The SABC brought in R1.6bn in advertising revenue in the 2018/2019 financial year. Without SA music, which contributes to 79% of music played on its radio stations, that revenue could be severely affected.
“I'm making a stand,” said Scott in a video interview with TimesLIVE. “Other musicians are starting to see that this money also belongs to them. It's time we band together and say to the SABC, 'without us, you don't exist'.”
SABC spokesperson Vuyo Mthembu said it is well known that the SABC has undergone a period of financial difficulty. “This financial difficulty affected the organisation to maintain payments to suppliers and content providers,” she said.
“The SABC does have a payment plan in place to address these and other outstanding debts. The first portion of government funding ... which has been received, will be utilised accordingly and the settling of outstanding payments remains a priority for the organisation. There is a payment plan in place to deal with outstanding debts owed to suppliers, content producers and royalties stakeholders.”
No dates have been given as to when royalty agencies and musicians will be paid by the broadcaster.

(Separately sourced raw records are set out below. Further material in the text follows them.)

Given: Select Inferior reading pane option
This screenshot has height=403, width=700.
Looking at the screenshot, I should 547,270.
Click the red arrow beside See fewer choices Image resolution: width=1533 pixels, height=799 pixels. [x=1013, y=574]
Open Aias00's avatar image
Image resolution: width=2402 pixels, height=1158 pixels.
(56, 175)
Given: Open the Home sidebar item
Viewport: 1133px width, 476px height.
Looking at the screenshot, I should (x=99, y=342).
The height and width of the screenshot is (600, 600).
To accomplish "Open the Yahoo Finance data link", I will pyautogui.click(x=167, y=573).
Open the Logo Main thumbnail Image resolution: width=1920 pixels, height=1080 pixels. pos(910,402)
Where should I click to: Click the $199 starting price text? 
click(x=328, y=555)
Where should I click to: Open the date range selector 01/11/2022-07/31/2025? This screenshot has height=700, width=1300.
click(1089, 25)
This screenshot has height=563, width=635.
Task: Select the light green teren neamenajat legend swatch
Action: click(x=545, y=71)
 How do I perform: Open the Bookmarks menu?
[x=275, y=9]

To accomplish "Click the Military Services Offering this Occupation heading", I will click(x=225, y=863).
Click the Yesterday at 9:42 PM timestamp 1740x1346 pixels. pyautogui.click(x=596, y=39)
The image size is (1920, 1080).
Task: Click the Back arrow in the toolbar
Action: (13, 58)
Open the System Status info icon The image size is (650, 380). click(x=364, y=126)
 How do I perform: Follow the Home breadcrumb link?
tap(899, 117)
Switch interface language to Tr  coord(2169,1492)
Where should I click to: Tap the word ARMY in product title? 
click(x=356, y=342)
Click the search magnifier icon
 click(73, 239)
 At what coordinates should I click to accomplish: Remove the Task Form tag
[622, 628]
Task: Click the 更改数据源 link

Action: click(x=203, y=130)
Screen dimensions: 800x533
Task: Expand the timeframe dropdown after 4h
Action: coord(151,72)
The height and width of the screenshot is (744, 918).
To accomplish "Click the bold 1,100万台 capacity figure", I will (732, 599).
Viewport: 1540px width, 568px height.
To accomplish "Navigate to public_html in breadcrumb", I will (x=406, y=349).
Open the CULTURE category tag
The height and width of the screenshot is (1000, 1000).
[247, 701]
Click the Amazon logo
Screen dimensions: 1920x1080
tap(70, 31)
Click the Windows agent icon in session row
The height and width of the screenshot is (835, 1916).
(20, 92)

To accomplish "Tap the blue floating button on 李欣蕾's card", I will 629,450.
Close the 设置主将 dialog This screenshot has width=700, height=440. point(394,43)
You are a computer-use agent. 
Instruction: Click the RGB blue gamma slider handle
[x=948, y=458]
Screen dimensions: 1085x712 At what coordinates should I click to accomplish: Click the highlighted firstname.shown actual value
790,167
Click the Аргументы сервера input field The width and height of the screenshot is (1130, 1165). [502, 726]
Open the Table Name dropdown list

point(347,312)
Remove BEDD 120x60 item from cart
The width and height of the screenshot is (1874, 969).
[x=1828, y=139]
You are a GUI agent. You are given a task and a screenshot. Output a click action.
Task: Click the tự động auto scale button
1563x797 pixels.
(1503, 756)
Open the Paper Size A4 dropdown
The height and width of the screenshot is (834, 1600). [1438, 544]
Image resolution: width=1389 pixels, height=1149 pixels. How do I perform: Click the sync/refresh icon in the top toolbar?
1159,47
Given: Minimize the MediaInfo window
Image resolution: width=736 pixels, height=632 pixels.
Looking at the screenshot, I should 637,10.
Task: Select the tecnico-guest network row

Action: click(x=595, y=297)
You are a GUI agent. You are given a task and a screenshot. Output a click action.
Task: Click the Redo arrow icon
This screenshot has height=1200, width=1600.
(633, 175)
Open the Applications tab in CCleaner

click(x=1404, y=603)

Scott, meanwhile, said he will continue to boycott the SABC until it pays the outstanding royalties and is calling on more musicians to join him.
“I've made the call: I won't send my new stuff to 5FM or any SABC stations,” he said.
“It’s sad, because I like the DJs at 5FM and want to maintain my relationship with them, but it’s not their fault, it’s their bosses fault. If people aren't paying me for my worth, I'll go to the next place.”